Improved FMT Technology To Image Deep Tissue Regions

by | Sep 23, 2017

German scientists recently developed an improved FMT reconstruction for the imaging of deep tissue regions which could be beneficial in imaging colon cancer and inflammatory bowel disease.

Fluorescence-mediated tomography (FMT) is a promising imaging technology which allows three-dimensional assessment of the fluorescence distribution in deep tissue regions of the body. FMT can be combined with an anatomical modality, a micro-computed imaging tomography such as µCT, which enables more accurate and user-independent analysis because the µCT makes the images easier to interpret particularly for deep locations. Although FMT application is currently limited to rodents or parts of the human body such as hands and breasts, it already proved itself to be a very interesting and promising technique.

Stefanie Rosenhain and other scientists from the Institute for Experimental Molecular Imaging (ExMI) in Aachen, Germany recently performed a study to assess sensitivity and accuracy of µCT-FMT under realistic in vivo conditions in deeply-seated regions. They acquired fluorescence reflectance images (FRI) and µCT-FMT scans of mice which were prepared with rectal insertions with different amounts of fluorescent dye. The improved FMT reconstruction could detect more accurately and sensitively as opposed to FRI and the original FMT reconstruction, plus it had a significantly improved signal localization as well.
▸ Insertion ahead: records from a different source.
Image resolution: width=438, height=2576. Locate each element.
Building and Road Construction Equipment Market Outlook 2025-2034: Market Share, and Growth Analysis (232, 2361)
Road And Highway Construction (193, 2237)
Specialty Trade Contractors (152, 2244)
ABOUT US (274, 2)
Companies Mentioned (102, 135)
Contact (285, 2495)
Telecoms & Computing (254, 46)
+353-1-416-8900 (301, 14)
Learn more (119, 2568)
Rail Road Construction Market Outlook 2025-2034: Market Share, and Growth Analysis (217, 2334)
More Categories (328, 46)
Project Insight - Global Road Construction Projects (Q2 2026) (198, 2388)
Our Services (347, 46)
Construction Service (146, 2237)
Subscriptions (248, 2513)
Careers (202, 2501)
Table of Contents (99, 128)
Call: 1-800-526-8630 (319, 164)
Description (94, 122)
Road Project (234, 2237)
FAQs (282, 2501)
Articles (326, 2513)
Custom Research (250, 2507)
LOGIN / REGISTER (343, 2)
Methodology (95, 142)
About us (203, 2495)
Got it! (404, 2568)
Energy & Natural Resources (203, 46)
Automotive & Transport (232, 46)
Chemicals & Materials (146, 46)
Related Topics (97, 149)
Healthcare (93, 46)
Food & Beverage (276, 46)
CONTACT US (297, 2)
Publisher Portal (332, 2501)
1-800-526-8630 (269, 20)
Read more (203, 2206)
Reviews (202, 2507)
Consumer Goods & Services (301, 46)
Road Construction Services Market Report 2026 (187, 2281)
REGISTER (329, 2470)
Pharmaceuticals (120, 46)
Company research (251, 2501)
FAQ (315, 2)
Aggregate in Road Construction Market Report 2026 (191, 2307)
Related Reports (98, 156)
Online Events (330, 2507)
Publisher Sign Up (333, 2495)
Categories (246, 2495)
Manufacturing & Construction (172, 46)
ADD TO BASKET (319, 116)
With these results it was demonstrated that µCT-FMT is a highly sensitive, non-invasive procedure that provides accurate information in deep-tissue regions and might be a great tool in preclinical imaging studies on colon cancer and inflammatory bowel diseases. The established protocol the team set up, is helpful to assess sensitivity and accuracy for evaluating future improvements of the fluorescence reconstruction. The protocol is simple and reproducible too: due to the complex tissue properties and the presence of motion, an in vivo protocol is important for realistic assessment of sensitivity and accuracy, so the team used commercially available devices and a commercially available probe (OsteoSense) for their experiments to enhance the reproducibility for other research sites. Rosenhain and her team hope that a better understanding of the sensitivity and signal localization will help with planning and conducting future preclinical experiments using this interesting imaging technology.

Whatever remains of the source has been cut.